##### Texto do documento

O mais recente livro de Maria Rita Kehl acaba de vencer o prêmio Jabuti de melhor livro de não-ficção do ano, gancho perfeito para eu apresentá-lo, ainda que de forma tardia, aos leitores de Cultura e Mercado. A partir de um estilo próprio que reúne depoimento pessoal com uma abordagem teórica profunda, mas longe de ser enfadonha e rebuscada, a autora baseia-se em sua experiência clínica em psicanálise para nos apresentar o universo da depressão como um sintoma social contemporâneo. Um tema muito comentado, mas pouco compreendido e aceito atualmente.
Em O Tempo e o Cão – A Atualidade das Depressões Maria Rita Kehl aprofunda o estudo da atualidade das depressões. Resgatando, inicialmente, a ideia pré-freudiana de melancolia, a autora mostra que esta figura dava um sentido e um lugar social reconhecido a certa dor de ser em culturas cujo ideal era vivido como impossível por certos sujeitos. O melancólico era um marginal, alguém que não se encaixava perfeitamente nos ideais da época, e que se recriminava por isso, sentindo-se indigno do amor do outro e de si mesmo. Mas ele era também alguém que resistia e que, a partir de um saber inconsciente, fazia a crítica dos ideais daquela cultura.
Para abordá-lo, Maria Rita faz um apanhado do lugar simbólico ocupado melancolia, desde a Antigüidade clássica até meados do século XX, quando Freud trouxe esse significante do campo das representações estéticas para o da clínica psicanalítica. Para ela: “Freud privatizou o conceito de melancolia; seu antigo lugar de sintoma social retornou sob o nome de depressão.”

##########
##### Seção de dados

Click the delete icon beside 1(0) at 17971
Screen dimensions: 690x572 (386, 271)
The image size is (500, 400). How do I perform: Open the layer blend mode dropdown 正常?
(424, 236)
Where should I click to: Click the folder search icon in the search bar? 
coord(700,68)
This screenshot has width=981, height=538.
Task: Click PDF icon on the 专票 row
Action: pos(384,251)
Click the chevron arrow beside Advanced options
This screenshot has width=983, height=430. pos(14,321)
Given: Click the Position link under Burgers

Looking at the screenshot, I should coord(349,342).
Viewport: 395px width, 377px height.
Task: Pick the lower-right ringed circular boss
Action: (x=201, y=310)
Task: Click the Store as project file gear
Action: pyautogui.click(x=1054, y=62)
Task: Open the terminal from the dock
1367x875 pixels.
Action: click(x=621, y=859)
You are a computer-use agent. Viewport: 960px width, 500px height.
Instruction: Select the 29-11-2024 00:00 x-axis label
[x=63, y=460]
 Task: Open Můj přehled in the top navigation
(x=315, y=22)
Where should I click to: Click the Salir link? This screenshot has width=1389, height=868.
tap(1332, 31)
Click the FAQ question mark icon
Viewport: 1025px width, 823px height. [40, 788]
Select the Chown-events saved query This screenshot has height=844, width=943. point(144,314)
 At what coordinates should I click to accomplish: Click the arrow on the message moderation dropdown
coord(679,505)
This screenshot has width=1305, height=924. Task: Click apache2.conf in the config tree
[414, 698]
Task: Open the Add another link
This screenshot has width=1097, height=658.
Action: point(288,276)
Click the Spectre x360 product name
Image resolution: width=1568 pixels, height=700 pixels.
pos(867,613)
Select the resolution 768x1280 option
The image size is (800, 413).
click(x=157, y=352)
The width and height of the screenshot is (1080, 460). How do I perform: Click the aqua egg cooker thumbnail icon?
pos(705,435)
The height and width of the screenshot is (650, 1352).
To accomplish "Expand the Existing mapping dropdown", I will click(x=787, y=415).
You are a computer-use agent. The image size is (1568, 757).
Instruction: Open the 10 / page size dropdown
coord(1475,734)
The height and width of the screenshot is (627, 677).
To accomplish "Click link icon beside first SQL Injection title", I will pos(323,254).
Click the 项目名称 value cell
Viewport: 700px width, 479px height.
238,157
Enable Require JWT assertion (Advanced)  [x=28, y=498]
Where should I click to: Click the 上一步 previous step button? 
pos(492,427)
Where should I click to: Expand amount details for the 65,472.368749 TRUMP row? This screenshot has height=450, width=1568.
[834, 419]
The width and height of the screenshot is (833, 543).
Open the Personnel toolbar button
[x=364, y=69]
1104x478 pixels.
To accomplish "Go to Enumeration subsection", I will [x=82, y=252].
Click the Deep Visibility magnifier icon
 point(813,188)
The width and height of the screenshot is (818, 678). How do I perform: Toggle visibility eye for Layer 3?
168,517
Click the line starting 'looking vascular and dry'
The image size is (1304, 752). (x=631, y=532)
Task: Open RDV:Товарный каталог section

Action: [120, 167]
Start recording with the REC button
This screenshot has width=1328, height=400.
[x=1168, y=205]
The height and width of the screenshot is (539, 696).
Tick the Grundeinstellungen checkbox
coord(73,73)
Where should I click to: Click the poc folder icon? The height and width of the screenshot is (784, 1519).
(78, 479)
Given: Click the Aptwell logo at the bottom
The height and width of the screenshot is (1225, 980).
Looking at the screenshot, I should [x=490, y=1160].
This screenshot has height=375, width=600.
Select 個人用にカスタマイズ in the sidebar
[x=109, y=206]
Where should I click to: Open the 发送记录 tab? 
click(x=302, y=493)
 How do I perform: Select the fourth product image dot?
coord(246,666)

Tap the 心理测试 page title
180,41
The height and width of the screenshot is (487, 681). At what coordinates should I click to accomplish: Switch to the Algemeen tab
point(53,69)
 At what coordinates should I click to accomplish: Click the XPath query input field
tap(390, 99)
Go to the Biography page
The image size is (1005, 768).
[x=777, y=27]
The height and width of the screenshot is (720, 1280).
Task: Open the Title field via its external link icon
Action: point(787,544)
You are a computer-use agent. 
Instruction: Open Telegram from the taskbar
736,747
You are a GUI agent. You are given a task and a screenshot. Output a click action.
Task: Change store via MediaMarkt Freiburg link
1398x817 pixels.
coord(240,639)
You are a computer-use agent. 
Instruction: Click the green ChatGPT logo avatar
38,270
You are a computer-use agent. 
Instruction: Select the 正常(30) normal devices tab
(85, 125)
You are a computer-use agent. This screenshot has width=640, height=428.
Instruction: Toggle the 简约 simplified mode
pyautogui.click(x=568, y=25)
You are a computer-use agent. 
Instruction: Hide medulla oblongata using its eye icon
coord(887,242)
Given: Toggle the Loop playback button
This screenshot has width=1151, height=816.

##########

§ Complete o seguinte
1. Segundo o texto do documento, que prêmio o livro mais recente de Maria Rita Kehl acaba de vencer?
2. Enumere todas as características que o texto do documento atribui ao melancólico.
3. Diga se cada afirmação concorda com o texto do documento e cite as palavras que decidem a questão.
(a) O livro apresenta a depressão como um sintoma social contemporâneo.
(b) O apanhado feito pela autora vai da Antiguidade clássica até o fim do século XIX.
(c) A abordagem teórica da autora é descrita como enfadonha e rebuscada.

§ Lista de respostas
1. O prêmio Jabuti de melhor livro de não-ficção do ano.

2.
- Era um marginal.
- Não se encaixava perfeitamente nos ideais da época.
- Recriminava-se por isso.
- Sentia-se indigno do amor do outro e de si mesmo.
- Resistia.
- Fazia a crítica dos ideais daquela cultura, a partir de um saber inconsciente.

3.
(a) Sim: "o universo da depressão como um sintoma social contemporâneo".
(b) Não: "desde a Antigüidade clássica até meados do século XX".
(c) Não: "mas longe de ser enfadonha e rebuscada".